[Records]
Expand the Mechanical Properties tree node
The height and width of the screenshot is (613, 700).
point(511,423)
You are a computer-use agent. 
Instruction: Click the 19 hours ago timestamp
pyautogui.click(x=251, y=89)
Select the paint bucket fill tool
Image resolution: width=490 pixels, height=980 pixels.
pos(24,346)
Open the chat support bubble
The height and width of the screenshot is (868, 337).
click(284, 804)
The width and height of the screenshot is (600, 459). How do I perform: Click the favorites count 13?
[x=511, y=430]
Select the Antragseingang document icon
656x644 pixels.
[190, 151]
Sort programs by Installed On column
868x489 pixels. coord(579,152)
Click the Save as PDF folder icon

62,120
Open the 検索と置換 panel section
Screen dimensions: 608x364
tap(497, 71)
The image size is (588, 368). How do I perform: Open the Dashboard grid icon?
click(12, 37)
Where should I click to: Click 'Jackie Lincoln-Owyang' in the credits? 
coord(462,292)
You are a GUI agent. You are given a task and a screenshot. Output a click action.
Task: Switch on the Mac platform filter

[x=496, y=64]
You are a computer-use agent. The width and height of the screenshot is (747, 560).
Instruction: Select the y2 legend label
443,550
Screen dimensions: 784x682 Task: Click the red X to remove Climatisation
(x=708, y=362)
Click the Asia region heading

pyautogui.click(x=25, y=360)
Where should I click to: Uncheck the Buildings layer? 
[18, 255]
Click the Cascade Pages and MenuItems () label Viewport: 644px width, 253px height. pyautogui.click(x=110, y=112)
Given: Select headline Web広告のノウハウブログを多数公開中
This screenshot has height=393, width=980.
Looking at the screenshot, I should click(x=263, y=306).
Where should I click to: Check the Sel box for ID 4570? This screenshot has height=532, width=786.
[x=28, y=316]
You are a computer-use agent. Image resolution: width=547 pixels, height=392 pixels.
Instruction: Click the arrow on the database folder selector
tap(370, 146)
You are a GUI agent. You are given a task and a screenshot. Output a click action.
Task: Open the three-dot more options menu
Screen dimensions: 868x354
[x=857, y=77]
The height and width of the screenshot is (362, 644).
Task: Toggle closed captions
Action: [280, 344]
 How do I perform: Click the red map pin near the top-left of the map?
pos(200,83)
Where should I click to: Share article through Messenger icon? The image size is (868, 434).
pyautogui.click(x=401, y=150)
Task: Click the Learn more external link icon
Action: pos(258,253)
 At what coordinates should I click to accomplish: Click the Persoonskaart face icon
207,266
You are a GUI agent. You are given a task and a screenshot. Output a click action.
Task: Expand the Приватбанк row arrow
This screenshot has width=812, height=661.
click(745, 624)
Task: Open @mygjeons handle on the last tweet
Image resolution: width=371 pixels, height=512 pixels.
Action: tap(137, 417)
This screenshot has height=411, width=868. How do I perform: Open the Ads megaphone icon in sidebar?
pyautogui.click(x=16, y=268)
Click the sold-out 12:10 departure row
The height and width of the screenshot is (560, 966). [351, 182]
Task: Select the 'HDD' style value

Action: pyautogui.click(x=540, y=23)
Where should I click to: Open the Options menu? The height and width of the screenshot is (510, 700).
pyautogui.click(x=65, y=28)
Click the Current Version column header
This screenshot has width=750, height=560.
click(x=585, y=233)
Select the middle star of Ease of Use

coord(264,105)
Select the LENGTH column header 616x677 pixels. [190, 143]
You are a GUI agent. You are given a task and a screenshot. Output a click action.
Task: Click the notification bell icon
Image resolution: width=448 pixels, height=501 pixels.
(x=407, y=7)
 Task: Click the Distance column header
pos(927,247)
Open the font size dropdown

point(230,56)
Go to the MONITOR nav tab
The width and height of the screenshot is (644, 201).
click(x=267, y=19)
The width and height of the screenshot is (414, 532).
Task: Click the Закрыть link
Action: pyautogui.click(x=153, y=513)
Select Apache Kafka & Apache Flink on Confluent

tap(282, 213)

[Problem to work on]
Restate the data word for word, leaving nothing out.

[Answer to the problem]
Expand the Mechanical Properties tree node
The height and width of the screenshot is (613, 700).
point(511,423)
You are a computer-use agent. 
Instruction: Click the 19 hours ago timestamp
pyautogui.click(x=251, y=89)
Select the paint bucket fill tool
Image resolution: width=490 pixels, height=980 pixels.
pos(24,346)
Open the chat support bubble
The height and width of the screenshot is (868, 337).
click(284, 804)
The width and height of the screenshot is (600, 459). How do I perform: Click the favorites count 13?
[x=511, y=430]
Select the Antragseingang document icon
656x644 pixels.
[190, 151]
Sort programs by Installed On column
868x489 pixels. coord(579,152)
Click the Save as PDF folder icon

62,120
Open the 検索と置換 panel section
Screen dimensions: 608x364
tap(497, 71)
The image size is (588, 368). How do I perform: Open the Dashboard grid icon?
click(12, 37)
Where should I click to: Click 'Jackie Lincoln-Owyang' in the credits? 
coord(462,292)
You are a GUI agent. You are given a task and a screenshot. Output a click action.
Task: Switch on the Mac platform filter

[x=496, y=64]
You are a computer-use agent. The width and height of the screenshot is (747, 560).
Instruction: Select the y2 legend label
443,550
Screen dimensions: 784x682 Task: Click the red X to remove Climatisation
(x=708, y=362)
Click the Asia region heading

pyautogui.click(x=25, y=360)
Where should I click to: Uncheck the Buildings layer? 
[18, 255]
Click the Cascade Pages and MenuItems () label Viewport: 644px width, 253px height. pyautogui.click(x=110, y=112)
Given: Select headline Web広告のノウハウブログを多数公開中
This screenshot has height=393, width=980.
Looking at the screenshot, I should click(x=263, y=306).
Where should I click to: Check the Sel box for ID 4570? This screenshot has height=532, width=786.
[x=28, y=316]
You are a computer-use agent. Image resolution: width=547 pixels, height=392 pixels.
Instruction: Click the arrow on the database folder selector
tap(370, 146)
You are a GUI agent. You are given a task and a screenshot. Output a click action.
Task: Open the three-dot more options menu
Screen dimensions: 868x354
[x=857, y=77]
The height and width of the screenshot is (362, 644).
Task: Toggle closed captions
Action: [280, 344]
 How do I perform: Click the red map pin near the top-left of the map?
pos(200,83)
Where should I click to: Share article through Messenger icon? The image size is (868, 434).
pyautogui.click(x=401, y=150)
Task: Click the Learn more external link icon
Action: pos(258,253)
 At what coordinates should I click to accomplish: Click the Persoonskaart face icon
207,266
You are a GUI agent. You are given a task and a screenshot. Output a click action.
Task: Expand the Приватбанк row arrow
This screenshot has width=812, height=661.
click(745, 624)
Task: Open @mygjeons handle on the last tweet
Image resolution: width=371 pixels, height=512 pixels.
Action: tap(137, 417)
This screenshot has height=411, width=868. How do I perform: Open the Ads megaphone icon in sidebar?
pyautogui.click(x=16, y=268)
Click the sold-out 12:10 departure row
The height and width of the screenshot is (560, 966). [351, 182]
Task: Select the 'HDD' style value

Action: pyautogui.click(x=540, y=23)
Where should I click to: Open the Options menu? The height and width of the screenshot is (510, 700).
pyautogui.click(x=65, y=28)
Click the Current Version column header
This screenshot has width=750, height=560.
click(x=585, y=233)
Select the middle star of Ease of Use

coord(264,105)
Select the LENGTH column header 616x677 pixels. [190, 143]
You are a GUI agent. You are given a task and a screenshot. Output a click action.
Task: Click the notification bell icon
Image resolution: width=448 pixels, height=501 pixels.
(x=407, y=7)
 Task: Click the Distance column header
pos(927,247)
Open the font size dropdown

point(230,56)
Go to the MONITOR nav tab
The width and height of the screenshot is (644, 201).
click(x=267, y=19)
The width and height of the screenshot is (414, 532).
Task: Click the Закрыть link
Action: pyautogui.click(x=153, y=513)
Select Apache Kafka & Apache Flink on Confluent

tap(282, 213)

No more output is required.